Aunque de otro modo, Colombia también contribuyó a poner fin al pacto de no agresión verbal con su vecino. A pesar de las presiones desde Venezuela, el Presidente Santos autorizó hace unos días las extradiciones a Estados Unidos de Gersaín Viáfara Mina, alias ‘Eliseo’ y Óscar Hernando Giraldo Gómez, presuntos narcotraficantes que podrían ayudarle a la justicia norteamericana a esclarecer los vínculos de altos funcionarios del chavismo con el tráfico de drogas. Léase, Diosdado Cabello (presidente de la Asamblea Nacional), su hermano, Tarek El Aissami (gobernador del estado Aragua), entre otros. 

Así las cosas, el cierre de la frontera parecería ser la cuenta de cobro de Miraflores a una decisión que en Colombia es discrecional del Presidente de la República y en la que la Corte Suprema de Justicia sólo interviene para verificar los requisitos formales.

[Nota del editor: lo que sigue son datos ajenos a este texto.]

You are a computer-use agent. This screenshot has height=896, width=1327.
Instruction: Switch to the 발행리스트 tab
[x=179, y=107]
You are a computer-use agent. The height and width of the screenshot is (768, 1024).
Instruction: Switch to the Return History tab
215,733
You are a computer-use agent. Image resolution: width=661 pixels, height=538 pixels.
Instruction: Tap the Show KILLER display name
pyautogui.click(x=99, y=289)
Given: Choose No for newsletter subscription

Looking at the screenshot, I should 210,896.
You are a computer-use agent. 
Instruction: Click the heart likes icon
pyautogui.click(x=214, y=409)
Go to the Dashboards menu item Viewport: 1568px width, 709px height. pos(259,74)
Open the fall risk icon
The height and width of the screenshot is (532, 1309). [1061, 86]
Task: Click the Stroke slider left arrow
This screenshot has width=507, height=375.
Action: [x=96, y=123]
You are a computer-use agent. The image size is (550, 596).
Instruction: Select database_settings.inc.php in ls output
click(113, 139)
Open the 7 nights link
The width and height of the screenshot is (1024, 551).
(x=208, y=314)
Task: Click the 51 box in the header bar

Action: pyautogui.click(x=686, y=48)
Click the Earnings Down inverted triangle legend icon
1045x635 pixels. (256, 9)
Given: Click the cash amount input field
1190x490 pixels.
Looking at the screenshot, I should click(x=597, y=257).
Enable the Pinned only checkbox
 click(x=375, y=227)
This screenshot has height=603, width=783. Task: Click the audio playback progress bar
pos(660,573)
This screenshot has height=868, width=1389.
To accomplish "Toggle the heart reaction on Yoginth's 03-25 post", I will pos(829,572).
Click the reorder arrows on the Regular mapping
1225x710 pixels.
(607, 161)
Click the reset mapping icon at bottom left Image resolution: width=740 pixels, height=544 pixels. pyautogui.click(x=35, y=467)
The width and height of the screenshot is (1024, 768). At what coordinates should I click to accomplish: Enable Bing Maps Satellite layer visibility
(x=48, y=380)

En Colombia también operaron factores políticos internos. Santos se vio obligado a escalar su lenguaje hacia el Gobierno venezolano, dejando de lado años de silencio o de declaraciones intrascendentes, y puso en marcha una ofensiva diplomática contra Venezuela que incluye el llamado a consultas del Embajador en Caracas y  la denuncia de las arbitrariedades del régimen bolivariano ante organismos internacionales como Unasur, la OEA y la ONU, pues la actitud condescendiente con Maduro es muy impopular entre los colombianos. Dos ejemplos: el pasado viernes, un sondeo de la emisora radial La FM mostraba que el 83% estaba en desacuerdo con la forma como el Gobierno había manejado la crisis fronteriza. Y según el Gallup Poll, la impopularidad de Nicolás Maduro entre los colombianos es del 90%, promedio en el que se ha mantenido en los últimos años.

Santos y Maduro reviven ahora los otrora frecuentes enfrentamientos entre Uribe y Chávez. Parecería que la historia fuera circular. 

Publicado en Gazeta do Povo, Curitiba, 30 de agosto de 2015.